Design et capacités : un bond en avant
Avec un déplacement estimé entre 10 000 et 13 000 tonnes, les navires P-18 seront les plus grands bâtiments de surface jamais construits en Inde, pouvant être classés comme croiseurs selon les normes internationales pour les navires dépassant 10 000 tonnes. Leurs caractéristiques principales comprennent :
- Armement : Un système de lancement vertical (VLS) comportant jusqu’à 144 cellules, surpassant les 112 VLS du destroyer chinois Type 055 et rivalisant avec les références mondiales comme la classe Arleigh Burke américaine (96 VLS). Ces cellules accueilleront un arsenal mixte de missiles indigènes, incluant le missile de croisière supersonique BrahMos, la version hypersonique BrahMos-II, les missiles de croisière longue portée LR-LACM, ainsi que le système SMART (Supersonic Missile Assisted Release of Torpedo). Huit lanceurs inclinés situés derrière le radar principal sont réservés aux variantes hypersoniques du BrahMos.
- Systèmes de détection et de surveillance : Un radar AESA à balayage électronique actif en bande S constitue le capteur principal multirôle, complété par un radar à recherche volumétrique et un mâtere multi-capteurs assurant une couverture à 360 degrés.
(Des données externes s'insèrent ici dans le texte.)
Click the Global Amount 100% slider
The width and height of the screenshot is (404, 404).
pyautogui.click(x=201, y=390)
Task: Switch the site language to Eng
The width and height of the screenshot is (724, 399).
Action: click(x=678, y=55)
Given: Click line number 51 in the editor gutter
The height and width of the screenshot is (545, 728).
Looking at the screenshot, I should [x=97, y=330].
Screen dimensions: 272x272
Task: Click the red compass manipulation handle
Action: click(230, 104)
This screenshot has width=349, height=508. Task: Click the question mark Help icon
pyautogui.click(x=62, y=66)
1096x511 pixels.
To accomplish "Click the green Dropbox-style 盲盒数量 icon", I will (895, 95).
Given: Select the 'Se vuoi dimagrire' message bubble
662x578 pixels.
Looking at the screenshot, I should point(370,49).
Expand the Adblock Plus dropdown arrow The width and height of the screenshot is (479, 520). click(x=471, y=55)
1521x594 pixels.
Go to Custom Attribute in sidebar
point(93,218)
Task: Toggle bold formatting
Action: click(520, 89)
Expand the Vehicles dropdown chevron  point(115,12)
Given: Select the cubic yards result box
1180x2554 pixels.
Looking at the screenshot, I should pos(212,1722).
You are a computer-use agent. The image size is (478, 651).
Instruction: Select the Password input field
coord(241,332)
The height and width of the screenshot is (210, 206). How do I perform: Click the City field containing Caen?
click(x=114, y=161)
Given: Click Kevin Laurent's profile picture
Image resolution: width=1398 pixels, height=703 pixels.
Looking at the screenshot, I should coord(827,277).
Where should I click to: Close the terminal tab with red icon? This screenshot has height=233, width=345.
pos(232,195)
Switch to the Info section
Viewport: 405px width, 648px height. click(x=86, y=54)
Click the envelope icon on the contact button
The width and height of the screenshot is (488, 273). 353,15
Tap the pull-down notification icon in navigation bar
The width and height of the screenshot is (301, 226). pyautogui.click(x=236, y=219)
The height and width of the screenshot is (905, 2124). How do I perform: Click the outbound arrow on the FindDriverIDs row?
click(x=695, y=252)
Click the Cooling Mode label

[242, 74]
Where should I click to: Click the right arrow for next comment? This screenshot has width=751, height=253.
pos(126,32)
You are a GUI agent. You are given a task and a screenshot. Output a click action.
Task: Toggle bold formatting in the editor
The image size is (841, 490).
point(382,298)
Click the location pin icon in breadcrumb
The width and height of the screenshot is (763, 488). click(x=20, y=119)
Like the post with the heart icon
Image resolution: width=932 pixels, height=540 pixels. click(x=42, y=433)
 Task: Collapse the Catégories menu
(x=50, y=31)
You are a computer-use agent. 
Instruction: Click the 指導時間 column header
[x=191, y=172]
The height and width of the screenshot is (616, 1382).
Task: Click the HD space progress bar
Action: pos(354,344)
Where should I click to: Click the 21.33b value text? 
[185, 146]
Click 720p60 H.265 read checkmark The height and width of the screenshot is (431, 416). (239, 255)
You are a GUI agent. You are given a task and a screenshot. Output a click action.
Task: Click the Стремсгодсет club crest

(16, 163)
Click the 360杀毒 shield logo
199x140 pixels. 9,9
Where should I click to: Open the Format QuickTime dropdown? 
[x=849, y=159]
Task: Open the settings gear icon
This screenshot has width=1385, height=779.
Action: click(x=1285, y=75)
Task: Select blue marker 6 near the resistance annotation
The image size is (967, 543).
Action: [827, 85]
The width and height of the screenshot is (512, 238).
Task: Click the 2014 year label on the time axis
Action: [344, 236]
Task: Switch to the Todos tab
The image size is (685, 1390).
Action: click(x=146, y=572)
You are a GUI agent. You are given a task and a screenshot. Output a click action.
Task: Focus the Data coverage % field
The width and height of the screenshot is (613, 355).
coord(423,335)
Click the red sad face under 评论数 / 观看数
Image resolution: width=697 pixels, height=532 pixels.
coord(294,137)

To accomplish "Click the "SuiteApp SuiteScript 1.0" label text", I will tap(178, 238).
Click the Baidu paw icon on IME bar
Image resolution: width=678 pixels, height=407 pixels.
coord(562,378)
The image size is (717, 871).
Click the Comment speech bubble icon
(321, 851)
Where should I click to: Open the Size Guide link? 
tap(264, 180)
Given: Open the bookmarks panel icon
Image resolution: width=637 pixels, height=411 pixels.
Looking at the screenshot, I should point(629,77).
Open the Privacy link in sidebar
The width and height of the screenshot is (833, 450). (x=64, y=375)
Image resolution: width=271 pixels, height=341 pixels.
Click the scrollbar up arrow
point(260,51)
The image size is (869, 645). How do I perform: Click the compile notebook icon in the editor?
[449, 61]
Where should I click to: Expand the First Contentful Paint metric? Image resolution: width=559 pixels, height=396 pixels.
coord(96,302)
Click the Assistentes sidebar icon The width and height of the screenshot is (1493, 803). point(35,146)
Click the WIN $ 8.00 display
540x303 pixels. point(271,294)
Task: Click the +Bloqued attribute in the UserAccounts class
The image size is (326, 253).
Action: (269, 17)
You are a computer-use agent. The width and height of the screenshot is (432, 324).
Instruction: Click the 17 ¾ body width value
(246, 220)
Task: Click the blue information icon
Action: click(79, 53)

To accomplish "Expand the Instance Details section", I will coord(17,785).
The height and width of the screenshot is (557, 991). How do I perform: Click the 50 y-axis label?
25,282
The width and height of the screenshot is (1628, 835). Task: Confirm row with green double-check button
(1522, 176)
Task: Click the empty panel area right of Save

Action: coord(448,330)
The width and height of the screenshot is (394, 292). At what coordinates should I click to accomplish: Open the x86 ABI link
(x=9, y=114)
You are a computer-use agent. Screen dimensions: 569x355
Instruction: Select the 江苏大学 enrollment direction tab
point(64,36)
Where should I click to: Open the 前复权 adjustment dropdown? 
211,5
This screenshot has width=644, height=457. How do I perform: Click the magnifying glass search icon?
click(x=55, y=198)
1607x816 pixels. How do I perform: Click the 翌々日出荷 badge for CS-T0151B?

Ces équipements, développés en partenariat avec Bharat Electronics Limited (BEL) et l’Organisation de Recherche et de Développement pour la Défense (DRDO), permettent de détecter les menaces aériennes, de surface et sous-marines au-delà de 500 km, même en environnement électroniquement encombré.
- Défense et technologies émergentes : Intégration de systèmes anti-missiles balistiques (ABM), y compris l’intercepteur PGLRSAM avec une portée de 250 km, pour la défense rapprochée contre des menaces telles que les missiles balistiques anti-navires chinois. Les navires embarqueront également des suites de guerre électronique avancées, des sonars actifs/passifs et des capacités pour systèmes sans pilote, incluant véhicules sous-marins autonomes (UUV), drones kamikazes et drones aériens (UAV) destinés à la surveillance, la détection de mines et la lutte anti-sous-marine.
- Propulsion et furtivité : Bien que les détails restent confidentiels, le design met l’accent sur des caractéristiques furtives, une construction modulaire visant à réduire les délais de fabrication (objectif de 4 à 5 ans par navire) et un haut niveau d’indigénisation : 90 % pour la coque, 60 % pour la propulsion et 50 % pour l’armement.
Des experts recommandent une production de 18 à 24 unités réparties en plusieurs séries afin d’homogénéiser la flotte, réduire les coûts par économies d’échelle et diminuer les délais de construction qui sont aujourd’hui de 7 à 8 ans. Cette stratégie s’inspire de programmes réussis comme la série chinoise Type 052D, permettant à la Marine de retirer progressivement les bâtiments obsolètes de classe Rajput (5 000 tonnes) et Delhi (6 700 tonnes).